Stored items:
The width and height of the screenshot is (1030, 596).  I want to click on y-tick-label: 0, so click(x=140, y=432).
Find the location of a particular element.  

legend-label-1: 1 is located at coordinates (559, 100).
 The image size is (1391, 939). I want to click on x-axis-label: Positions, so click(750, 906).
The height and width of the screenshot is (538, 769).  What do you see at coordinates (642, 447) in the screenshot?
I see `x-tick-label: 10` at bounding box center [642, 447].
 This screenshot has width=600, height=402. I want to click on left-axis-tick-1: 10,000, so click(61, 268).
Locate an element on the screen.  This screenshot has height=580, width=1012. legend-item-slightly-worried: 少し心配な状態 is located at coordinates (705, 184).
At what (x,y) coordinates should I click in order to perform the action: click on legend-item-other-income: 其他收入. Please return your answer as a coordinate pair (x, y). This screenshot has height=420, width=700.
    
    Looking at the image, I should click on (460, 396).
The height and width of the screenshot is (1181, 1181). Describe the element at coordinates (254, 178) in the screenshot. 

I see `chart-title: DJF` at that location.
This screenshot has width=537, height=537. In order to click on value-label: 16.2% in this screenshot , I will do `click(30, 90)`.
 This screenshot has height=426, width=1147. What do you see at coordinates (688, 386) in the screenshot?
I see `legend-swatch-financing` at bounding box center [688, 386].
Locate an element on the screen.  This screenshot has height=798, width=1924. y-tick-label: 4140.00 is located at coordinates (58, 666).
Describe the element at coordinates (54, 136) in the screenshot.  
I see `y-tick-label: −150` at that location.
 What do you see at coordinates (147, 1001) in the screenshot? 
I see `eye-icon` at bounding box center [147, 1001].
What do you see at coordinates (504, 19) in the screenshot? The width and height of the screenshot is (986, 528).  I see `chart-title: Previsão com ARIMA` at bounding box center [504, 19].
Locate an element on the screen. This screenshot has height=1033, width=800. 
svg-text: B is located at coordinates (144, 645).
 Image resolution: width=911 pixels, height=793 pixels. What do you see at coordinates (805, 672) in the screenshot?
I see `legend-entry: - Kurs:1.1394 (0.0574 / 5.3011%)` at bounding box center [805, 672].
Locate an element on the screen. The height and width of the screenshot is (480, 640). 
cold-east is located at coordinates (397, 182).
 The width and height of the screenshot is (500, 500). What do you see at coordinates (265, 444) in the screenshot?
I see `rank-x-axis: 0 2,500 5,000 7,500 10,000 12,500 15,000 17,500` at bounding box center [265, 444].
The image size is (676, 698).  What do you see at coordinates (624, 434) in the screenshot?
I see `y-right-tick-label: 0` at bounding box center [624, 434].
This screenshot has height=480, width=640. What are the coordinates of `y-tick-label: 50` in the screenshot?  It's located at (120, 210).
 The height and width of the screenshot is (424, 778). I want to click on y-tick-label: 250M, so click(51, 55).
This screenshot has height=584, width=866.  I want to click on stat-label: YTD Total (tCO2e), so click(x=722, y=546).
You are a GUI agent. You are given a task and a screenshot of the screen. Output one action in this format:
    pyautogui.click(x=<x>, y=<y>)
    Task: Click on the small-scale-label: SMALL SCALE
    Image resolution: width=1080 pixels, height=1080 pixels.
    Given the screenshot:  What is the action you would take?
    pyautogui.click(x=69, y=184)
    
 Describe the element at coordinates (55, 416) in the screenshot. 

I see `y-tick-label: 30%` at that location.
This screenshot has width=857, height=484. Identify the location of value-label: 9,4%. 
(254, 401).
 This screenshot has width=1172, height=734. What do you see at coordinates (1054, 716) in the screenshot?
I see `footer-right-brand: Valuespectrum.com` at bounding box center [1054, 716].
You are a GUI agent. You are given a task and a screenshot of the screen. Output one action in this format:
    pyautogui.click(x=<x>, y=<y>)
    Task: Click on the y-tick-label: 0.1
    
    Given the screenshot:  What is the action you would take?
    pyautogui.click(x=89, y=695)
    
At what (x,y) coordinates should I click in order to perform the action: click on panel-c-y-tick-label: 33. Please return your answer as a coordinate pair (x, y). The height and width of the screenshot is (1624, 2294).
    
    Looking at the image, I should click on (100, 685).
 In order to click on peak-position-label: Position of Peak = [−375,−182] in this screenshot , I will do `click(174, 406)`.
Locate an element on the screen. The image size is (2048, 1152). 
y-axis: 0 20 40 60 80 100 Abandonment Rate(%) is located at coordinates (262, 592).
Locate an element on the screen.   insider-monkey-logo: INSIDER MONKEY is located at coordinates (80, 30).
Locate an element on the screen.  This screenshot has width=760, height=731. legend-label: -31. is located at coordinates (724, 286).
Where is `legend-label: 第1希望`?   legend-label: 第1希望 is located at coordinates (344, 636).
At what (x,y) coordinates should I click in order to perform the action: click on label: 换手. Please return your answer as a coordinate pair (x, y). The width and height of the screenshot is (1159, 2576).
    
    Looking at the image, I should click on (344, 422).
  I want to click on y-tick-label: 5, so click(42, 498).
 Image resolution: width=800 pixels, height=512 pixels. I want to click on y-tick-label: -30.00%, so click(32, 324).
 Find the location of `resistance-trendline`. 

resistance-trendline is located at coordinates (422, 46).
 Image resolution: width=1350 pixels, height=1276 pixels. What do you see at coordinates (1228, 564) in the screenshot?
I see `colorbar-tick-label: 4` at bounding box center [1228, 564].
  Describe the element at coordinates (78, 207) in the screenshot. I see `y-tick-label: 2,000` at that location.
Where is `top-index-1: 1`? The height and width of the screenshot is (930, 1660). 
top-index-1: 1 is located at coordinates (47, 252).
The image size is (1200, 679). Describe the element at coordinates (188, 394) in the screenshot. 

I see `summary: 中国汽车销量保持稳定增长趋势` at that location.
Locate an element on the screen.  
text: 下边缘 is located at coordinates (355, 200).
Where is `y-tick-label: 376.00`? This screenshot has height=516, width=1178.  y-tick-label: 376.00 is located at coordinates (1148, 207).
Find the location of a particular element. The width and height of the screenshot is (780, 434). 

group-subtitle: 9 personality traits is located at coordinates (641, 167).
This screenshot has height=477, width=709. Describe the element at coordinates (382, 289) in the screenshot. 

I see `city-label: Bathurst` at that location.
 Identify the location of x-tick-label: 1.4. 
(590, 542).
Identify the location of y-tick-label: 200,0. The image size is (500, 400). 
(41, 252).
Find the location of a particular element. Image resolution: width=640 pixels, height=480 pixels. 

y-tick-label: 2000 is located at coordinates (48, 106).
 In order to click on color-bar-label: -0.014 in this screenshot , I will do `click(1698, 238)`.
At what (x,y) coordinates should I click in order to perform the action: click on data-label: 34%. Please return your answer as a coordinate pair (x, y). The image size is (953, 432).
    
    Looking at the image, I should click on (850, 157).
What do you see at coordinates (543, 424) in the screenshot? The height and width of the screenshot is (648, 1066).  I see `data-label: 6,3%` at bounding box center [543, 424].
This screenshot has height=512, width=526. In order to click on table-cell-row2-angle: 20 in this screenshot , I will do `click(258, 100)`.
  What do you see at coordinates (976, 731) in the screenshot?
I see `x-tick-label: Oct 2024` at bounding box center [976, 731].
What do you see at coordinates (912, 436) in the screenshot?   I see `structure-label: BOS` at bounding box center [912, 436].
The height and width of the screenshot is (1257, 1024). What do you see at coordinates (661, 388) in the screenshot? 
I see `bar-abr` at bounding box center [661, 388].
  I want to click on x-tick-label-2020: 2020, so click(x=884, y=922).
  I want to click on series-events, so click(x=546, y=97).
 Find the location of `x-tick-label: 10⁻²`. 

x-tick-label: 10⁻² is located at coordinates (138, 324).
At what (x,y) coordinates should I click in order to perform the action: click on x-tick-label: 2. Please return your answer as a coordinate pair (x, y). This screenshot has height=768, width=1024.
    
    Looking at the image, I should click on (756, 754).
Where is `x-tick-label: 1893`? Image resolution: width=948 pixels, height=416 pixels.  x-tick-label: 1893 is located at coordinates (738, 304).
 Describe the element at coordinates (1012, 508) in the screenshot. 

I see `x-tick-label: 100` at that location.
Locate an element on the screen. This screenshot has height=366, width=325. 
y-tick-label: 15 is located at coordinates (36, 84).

Exercise description: Report every line of the listing above that contains the string "Identify", matching case exactly.

Result below:
This screenshot has width=857, height=484. Identify the location of value-label: 9,4%. 
 Identify the location of x-tick-label: 1.4. 
Identify the location of y-tick-label: 200,0. The image size is (500, 400). 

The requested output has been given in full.